▸ ИСХОДНЫЙ ДОКУМЕНТ:
-=-=-

Михаил ПОПОВ (Архангельск)

«ДУШИ ТВОЕЙ СВЕТЛАЯ ТЕНЬ…»

Несколько сюжетов о поэте и друге

«…В ТАКОЙ ПРОСТОЙ И БЕРЕЖНОЙ ОПРАВЕ»
О  книге стихов Александра Роскова  «С пейзажем северным портреты»

Творчество Александра Роскова восходит к классической русской поэзии. Или, если тоном пониже, - он «танцует от печки». С русской печью отечественную поэзию, пожалуй, еще не сравнивали. А зря. Предтеча национального лиризма, батюшка русской Музы – Фольклор. Емеля на печи; Баба-Яга с горящей печью; Илья-Муромец, 33 года пролежавший на печи… - чем не «рифма» к определению поэтического истока нашего земляка? А если учесть, что Сан Саныч владеет ремеслом печника, что это теплое мастерство долгие годы было его профессией, то и подавно…

Всё это я говорю, подразумевая и в целом поэзию Роскова, и имея в виду новый его сборник « С пейзажем северным портреты…», который по весне вышел в свет.

-=-=-

▸ ЗАДАНИЕ A: Перечислите всех персонажей фольклора, которых статья о поэзии Александра Роскова упоминает в связи с печью.
▸ ЗАДАНИЕ B: Дословно перепишите фрагмент статьи о поэзии Александра Роскова, начиная со слов «О  книге стихов» и заканчивая словами «вышел в свет.».

-=-=-

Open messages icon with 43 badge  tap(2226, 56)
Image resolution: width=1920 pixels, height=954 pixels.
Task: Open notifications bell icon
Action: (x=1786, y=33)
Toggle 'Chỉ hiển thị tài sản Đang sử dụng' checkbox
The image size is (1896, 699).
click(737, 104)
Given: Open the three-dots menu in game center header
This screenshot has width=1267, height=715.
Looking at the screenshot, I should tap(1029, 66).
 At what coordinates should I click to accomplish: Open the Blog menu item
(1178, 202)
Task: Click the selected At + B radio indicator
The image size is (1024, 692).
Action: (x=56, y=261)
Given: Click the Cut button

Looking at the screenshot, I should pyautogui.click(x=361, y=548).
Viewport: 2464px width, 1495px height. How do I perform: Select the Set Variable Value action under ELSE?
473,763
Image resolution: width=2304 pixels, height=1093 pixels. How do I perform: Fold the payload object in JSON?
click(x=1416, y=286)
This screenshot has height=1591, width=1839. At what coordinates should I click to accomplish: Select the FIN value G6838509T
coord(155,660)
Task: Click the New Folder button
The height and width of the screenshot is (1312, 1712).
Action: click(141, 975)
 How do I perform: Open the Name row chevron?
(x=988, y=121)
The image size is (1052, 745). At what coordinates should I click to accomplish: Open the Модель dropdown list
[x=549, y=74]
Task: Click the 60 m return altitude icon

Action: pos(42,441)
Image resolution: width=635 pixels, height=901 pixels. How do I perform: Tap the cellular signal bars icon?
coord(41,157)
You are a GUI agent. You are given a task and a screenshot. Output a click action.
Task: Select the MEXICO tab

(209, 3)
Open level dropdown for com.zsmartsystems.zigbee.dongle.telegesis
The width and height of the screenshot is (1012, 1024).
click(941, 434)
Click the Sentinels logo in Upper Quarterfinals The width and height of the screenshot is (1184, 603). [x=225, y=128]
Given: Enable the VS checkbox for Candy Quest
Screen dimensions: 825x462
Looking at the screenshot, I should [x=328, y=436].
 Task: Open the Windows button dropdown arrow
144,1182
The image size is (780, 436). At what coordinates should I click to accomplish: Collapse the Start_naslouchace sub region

-=-=-

▸ ПРАВИЛЬНЫЙ ОТВЕТ A: Емеля, Баба-Яга, Илья-Муромец

▸ ПРАВИЛЬНЫЙ ОТВЕТ B:
О  книге стихов Александра Роскова  «С пейзажем северным портреты»

Творчество Александра Роскова восходит к классической русской поэзии. Или, если тоном пониже, - он «танцует от печки». С русской печью отечественную поэзию, пожалуй, еще не сравнивали. А зря. Предтеча национального лиризма, батюшка русской Музы – Фольклор. Емеля на печи; Баба-Яга с горящей печью; Илья-Муромец, 33 года пролежавший на печи… - чем не «рифма» к определению поэтического истока нашего земляка? А если учесть, что Сан Саныч владеет ремеслом печника, что это теплое мастерство долгие годы было его профессией, то и подавно…

Всё это я говорю, подразумевая и в целом поэзию Роскова, и имея в виду новый его сборник « С пейзажем северным портреты…», который по весне вышел в свет.